----- Record excerpts -----

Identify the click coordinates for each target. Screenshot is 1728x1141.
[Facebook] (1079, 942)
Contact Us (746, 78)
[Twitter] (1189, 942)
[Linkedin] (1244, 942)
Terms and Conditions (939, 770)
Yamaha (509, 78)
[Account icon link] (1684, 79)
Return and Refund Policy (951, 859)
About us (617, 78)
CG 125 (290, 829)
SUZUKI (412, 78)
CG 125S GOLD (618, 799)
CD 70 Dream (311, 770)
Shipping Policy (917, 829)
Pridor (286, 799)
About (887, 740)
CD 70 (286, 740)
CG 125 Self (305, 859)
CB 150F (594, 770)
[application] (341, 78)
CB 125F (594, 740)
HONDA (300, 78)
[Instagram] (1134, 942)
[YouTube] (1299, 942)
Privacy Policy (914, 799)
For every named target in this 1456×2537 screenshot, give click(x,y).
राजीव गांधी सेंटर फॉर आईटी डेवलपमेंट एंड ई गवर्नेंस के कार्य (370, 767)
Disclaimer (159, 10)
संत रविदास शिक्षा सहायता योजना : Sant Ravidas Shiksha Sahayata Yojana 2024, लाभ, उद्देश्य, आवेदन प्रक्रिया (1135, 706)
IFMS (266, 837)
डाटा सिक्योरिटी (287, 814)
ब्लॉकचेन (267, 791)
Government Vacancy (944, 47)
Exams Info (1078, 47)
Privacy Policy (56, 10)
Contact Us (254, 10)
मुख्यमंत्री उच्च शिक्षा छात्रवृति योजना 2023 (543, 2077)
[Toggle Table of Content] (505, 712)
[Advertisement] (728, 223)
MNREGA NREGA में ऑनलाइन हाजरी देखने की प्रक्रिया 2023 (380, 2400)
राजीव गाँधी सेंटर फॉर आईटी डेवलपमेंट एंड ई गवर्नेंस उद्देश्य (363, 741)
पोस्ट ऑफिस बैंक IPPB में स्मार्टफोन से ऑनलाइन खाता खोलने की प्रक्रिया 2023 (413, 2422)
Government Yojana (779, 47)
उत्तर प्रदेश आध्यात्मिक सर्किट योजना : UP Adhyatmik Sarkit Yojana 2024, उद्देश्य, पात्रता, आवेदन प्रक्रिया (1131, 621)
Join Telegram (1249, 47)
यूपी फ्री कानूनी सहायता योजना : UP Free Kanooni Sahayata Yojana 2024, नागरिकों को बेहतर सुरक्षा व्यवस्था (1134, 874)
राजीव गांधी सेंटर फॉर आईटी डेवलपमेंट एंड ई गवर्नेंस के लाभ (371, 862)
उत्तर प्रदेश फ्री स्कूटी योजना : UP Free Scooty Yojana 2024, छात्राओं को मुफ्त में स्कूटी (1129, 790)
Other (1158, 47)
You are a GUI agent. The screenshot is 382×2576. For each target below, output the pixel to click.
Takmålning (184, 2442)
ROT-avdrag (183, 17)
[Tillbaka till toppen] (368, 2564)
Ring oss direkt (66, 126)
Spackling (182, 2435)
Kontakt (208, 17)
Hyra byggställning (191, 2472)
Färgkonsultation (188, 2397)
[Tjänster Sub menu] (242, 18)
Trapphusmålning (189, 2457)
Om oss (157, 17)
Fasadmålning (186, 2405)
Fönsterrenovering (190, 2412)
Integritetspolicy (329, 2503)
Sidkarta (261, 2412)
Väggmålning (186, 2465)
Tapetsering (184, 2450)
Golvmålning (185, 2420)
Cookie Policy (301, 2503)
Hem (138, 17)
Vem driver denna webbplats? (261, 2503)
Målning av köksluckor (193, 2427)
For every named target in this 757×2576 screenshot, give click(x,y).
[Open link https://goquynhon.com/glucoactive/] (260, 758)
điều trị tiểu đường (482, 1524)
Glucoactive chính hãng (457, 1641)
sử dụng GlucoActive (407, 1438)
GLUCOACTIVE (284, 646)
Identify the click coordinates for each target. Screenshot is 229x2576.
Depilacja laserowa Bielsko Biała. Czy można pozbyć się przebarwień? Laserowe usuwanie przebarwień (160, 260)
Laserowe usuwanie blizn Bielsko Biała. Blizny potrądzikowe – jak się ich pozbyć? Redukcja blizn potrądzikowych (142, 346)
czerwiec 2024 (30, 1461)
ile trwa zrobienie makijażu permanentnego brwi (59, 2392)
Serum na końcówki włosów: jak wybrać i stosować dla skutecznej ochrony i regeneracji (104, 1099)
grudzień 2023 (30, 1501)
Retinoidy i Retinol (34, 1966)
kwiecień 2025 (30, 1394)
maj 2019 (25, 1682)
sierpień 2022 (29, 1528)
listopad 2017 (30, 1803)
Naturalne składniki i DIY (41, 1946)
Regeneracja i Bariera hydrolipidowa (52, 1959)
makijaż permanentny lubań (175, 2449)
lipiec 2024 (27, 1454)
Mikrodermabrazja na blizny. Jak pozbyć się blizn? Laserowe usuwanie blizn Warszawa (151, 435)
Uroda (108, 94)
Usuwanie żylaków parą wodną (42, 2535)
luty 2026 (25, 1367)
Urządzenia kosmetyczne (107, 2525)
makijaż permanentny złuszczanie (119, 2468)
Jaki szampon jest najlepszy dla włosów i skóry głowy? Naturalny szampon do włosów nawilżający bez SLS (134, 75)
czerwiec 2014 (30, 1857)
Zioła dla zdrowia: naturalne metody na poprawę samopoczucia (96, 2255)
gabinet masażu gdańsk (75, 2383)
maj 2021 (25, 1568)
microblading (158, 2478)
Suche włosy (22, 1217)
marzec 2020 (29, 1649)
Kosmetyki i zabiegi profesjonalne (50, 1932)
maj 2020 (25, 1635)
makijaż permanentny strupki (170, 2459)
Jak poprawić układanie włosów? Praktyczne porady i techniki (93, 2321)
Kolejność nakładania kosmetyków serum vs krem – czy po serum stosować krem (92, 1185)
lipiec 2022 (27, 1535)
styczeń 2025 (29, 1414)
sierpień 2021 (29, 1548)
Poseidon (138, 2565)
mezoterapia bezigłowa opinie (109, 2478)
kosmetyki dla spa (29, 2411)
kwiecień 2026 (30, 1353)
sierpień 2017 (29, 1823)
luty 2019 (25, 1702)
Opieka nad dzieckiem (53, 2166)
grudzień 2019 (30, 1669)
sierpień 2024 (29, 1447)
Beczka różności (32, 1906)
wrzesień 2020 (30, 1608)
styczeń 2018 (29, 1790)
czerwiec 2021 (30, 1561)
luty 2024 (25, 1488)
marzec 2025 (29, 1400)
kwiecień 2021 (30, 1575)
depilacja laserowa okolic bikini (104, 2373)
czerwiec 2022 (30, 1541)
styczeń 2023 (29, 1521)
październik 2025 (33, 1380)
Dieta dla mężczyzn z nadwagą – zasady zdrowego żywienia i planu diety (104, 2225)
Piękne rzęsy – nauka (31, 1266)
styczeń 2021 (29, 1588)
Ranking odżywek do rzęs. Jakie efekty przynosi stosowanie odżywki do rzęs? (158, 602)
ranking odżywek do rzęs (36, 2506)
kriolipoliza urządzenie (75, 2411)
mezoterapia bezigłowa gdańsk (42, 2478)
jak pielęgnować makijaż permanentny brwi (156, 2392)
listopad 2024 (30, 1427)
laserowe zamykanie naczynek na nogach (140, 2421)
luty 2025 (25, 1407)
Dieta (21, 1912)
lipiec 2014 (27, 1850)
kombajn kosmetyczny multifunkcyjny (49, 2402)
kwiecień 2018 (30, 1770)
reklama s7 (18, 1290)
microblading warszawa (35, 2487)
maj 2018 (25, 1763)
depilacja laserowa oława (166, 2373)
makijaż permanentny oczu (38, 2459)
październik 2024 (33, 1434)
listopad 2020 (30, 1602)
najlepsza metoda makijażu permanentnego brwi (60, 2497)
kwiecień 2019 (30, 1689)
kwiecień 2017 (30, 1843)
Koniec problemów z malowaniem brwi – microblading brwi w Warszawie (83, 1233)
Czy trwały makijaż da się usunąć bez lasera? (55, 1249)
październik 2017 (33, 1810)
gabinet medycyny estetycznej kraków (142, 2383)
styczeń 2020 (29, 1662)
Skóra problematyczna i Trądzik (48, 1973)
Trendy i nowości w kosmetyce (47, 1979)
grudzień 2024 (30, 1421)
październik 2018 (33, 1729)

-----

■ What you have to do
Using the data above, transcribe the lines that run from the line with "depilacja laserowa okolic bikini (104, 2373)" to the line with "styczeń 2021 (29, 1588)", both ends kept, and output nothing else.

■ Result for this task
depilacja laserowa okolic bikini (104, 2373)
czerwiec 2022 (30, 1541)
styczeń 2023 (29, 1521)
październik 2025 (33, 1380)
Dieta dla mężczyzn z nadwagą – zasady zdrowego żywienia i planu diety (104, 2225)
Piękne rzęsy – nauka (31, 1266)
styczeń 2021 (29, 1588)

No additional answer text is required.